Keine Zeit ist kein Argument

Keine Zeit für Sport? Ein Versuch ist es wert! (Foto: Dmitriy Melnikov / Fotolia)
Keine Zeit für Sport? Ein Versuch ist es wert! (Foto: Dmitriy Melnikov / Fotolia)

(Fast) jeder schafft es, zweimal 30 Minuten Krafttraining in seinen Alltag zu integrieren

(dbp/auh) Mehr Bewegung ist der wichtigste Faktor zur Vermeidung von Rückenschmerzen. Bei der Behandlung von Rückenleiden teilen sich Bewegungs- und Schmerztherapie die vordersten Ränge.

Die gesundheitsfördernde Wirkung von regelmäßigem Muskeltraining ist nicht nur bei Rückenleiden, sondern auch bei anderen „Volkskrankheiten“ wissenschaftlich gut belegt, etwa bei Herzkreislauferkrankungen, Diabetes und Osteoporose. Unbestritten ist mittlerweile auch die positive Wirkung des Muskeltrainings zur nachhaltigen Reduktion des Körperfettanteils.

Trotz dieser Erkenntnisse gilt für viele Sportmuffel das Gefühl, keine Zeit für ein regelmäßiges Training zu haben, als wichtigstes Hemmnis für den Einstieg in den gesundheitsorientierten Freizeitsport. Eine „zeitökonomische Analyse“ der Sporthochschule Köln mit mehr als 10.000 Teilnehmern entkräftet nun endgültig dieses Hauptargument für sportliche Inaktivität.

Bundesweite Studie in mehr als 300 Fitness-Studios

Die bundesweite Aktion im vergangenen Sommer war nicht zu übersehen: Überall hingen die Werbeplakate mit dem Slogan „2x30Minuten“. In mehr 300 Fitness-Studios in ganz Deutschland konnte jeder ab 16 Jahre vier Wochen lang kostenlos trainieren – aber eben nur zweimal 30 Minuten in der Woche und lediglich bestimmte, vorgegebene Trainingseinheiten. Konzipiert, überwacht und ausgewertet wurde die Studie vom Institut für Sportökonomie und Sportmanagement an der Deutschen Sporthochschule Köln.

Für die Übungen wurde ein Krafttrainingsprogramm (in Anlehnung an eine Vorgängerstudie aus dem Jahr 2007 an der Uni Bayreuth) nach Wend-Uwe Boeckh-Behrens und Professor Wolfgang Buskies gewählt. Das Programm dient nicht nur der körperlichen Leistungssteigerung und Körperformung, sondern geht auch mit positiven psychischen Effekten einher. Es handelt sich um sechs Übungen, bei denen nahezu alle großen Muskelgruppen des Körpers trainiert werden: Brustpressen, Rudern im Sitz, Reverse Flys, Beinpressen, Beinbeugen und Bauchpressen.

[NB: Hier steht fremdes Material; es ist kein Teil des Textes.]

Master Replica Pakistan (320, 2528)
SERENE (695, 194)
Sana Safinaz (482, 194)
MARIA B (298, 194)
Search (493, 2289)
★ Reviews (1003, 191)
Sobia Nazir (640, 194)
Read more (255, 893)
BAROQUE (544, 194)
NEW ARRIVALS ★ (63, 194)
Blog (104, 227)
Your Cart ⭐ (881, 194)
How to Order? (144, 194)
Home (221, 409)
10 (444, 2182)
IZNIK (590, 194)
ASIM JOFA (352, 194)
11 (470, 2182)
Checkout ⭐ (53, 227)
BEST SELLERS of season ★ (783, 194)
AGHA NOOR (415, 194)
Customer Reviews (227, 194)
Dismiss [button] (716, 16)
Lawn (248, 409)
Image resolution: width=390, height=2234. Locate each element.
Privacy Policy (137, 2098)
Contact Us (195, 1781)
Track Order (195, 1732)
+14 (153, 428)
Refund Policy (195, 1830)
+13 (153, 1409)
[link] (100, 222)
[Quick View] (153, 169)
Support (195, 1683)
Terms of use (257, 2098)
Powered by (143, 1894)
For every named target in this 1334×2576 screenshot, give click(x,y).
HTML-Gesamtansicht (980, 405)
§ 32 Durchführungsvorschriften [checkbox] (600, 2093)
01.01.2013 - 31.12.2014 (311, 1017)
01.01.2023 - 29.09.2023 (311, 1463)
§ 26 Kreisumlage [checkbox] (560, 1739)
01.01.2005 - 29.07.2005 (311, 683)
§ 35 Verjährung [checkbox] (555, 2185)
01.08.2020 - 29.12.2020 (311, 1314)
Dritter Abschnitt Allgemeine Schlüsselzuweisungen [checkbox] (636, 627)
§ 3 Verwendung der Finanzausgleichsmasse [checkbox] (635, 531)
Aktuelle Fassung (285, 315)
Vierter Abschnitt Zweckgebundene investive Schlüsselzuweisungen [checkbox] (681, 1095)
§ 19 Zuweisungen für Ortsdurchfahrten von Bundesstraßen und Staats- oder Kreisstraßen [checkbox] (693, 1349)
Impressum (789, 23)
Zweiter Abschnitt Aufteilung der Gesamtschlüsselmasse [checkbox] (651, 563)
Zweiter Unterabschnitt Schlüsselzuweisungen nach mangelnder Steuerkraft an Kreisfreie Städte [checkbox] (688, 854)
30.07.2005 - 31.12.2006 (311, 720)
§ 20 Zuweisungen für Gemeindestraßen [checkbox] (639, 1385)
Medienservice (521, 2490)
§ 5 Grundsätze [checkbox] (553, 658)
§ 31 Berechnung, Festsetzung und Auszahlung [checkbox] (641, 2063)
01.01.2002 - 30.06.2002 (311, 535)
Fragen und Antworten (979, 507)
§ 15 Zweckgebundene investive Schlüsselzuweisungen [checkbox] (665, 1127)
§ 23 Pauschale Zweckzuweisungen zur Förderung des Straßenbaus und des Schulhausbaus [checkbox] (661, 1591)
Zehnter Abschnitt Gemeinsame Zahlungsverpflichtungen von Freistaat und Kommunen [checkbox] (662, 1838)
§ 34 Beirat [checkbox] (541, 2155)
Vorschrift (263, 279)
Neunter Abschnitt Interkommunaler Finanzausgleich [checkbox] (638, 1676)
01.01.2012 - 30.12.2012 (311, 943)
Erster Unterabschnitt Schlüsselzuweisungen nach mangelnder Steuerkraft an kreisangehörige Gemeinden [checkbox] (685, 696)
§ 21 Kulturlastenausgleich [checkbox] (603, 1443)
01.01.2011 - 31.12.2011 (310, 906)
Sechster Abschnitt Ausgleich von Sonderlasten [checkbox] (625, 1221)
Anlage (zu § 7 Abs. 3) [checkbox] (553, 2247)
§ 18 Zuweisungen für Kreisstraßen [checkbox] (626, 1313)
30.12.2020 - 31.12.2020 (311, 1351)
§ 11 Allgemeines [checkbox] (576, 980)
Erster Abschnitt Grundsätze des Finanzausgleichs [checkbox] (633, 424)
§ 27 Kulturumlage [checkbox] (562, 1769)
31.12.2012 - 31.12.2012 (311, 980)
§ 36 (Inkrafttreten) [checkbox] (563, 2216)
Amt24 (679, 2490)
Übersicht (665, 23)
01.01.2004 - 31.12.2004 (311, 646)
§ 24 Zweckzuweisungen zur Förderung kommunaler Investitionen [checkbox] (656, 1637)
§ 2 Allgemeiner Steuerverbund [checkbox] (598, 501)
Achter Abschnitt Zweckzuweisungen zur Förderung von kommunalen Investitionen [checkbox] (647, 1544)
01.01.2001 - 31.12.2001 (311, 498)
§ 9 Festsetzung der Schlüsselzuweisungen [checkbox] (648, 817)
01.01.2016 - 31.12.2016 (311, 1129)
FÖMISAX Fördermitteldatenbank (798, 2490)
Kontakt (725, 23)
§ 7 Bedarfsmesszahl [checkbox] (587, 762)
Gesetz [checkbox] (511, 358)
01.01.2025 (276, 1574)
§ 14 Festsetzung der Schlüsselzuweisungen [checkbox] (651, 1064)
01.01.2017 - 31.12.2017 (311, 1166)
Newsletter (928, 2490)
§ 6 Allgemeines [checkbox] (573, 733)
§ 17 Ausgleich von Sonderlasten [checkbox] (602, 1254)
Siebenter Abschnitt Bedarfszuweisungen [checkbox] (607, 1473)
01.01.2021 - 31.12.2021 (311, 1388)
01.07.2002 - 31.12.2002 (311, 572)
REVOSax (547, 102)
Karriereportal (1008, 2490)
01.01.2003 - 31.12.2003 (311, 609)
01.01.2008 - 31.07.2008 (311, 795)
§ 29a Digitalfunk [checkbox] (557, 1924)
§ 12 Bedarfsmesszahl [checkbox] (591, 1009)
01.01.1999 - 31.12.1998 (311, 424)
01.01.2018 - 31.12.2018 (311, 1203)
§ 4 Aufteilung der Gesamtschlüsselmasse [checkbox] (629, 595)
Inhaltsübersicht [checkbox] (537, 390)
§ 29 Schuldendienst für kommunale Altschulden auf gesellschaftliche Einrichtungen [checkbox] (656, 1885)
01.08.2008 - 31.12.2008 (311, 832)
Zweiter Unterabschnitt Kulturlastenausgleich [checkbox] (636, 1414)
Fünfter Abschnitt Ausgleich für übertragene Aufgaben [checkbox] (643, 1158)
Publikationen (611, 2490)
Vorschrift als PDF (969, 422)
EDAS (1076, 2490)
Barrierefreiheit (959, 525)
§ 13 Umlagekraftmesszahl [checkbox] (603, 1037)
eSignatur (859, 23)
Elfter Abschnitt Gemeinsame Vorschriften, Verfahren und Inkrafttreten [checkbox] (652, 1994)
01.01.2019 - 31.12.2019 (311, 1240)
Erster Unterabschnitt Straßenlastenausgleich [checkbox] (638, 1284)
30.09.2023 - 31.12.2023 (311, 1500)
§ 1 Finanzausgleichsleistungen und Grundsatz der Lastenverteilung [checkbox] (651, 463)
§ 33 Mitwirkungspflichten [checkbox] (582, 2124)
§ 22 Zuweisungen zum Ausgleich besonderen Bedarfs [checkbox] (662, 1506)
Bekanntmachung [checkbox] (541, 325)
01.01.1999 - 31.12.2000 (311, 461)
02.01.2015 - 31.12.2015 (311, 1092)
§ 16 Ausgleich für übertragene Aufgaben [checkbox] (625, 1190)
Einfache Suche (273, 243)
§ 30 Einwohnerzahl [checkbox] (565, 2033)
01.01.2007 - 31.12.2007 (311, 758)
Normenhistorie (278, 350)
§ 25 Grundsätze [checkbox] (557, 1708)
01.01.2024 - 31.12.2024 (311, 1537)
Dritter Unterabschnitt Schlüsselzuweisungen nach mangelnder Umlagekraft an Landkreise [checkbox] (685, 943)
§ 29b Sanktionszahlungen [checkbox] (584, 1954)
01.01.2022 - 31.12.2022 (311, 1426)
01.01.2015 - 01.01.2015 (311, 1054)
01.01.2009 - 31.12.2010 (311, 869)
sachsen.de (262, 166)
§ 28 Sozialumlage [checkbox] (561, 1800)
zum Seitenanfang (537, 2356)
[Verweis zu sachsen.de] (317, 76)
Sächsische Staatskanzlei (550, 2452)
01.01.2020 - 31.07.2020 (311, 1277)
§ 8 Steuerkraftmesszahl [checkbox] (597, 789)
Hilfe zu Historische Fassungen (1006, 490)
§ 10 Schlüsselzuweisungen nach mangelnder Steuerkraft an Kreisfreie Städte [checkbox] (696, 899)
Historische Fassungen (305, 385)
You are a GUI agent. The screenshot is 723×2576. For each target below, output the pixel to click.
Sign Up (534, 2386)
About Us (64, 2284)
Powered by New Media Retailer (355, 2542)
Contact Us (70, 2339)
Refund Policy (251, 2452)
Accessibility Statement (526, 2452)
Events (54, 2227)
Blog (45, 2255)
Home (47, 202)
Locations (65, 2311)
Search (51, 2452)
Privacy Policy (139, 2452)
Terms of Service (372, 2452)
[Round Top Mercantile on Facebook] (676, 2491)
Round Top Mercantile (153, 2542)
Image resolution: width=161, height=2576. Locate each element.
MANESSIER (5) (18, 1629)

Nach nur vier Wochen spürbare Effekte

Das vierwöchige Training wirkte sich nicht nur positiv auf die körperliche Fitness und das Aussehen aus, sondern auch auf das subjektive Wohlbefinden und die Gesundheit der Probanden. Bei dieser Studie ging es aber gar nicht darum herauszufinden, ob so wenig Zeitaufwand für ein messbar gesundheitsförderndes Ergebnis genügt. Denn das ist seit langem bekannt und wurde bereits in zahlreichen Untersuchungen belegt. Es ging den Kölner Wissenschaftlern vielmehr um den Faktor Zeit: Wie gelingt es Menschen, die angeblich keine Zeit für Sport haben, das Training dennoch in ihren Alltag zu integrieren?

Und sie haben doch Zeit!

Die Probanden mussten vor Beginn und nach Abschluss des vierwöchigen Trainings einen Fragebogen ausfüllen. Sie wurden unter anderem nach dem Grund gefragt, warum sie bisher nicht in einem Fitness-Club trainieren. „Keine Zeit“ sagten vorher 35,7 Prozent, nachher nur noch 9,1 Prozent. Was war in der Zwischenzeit geschehen? Ein klassischer Fall von „learning by doing“! Die Fitness-Neulinge haben einfach in unterschiedlichem Maß bei anderen Beschäftigungen Zeit „abgezwackt“.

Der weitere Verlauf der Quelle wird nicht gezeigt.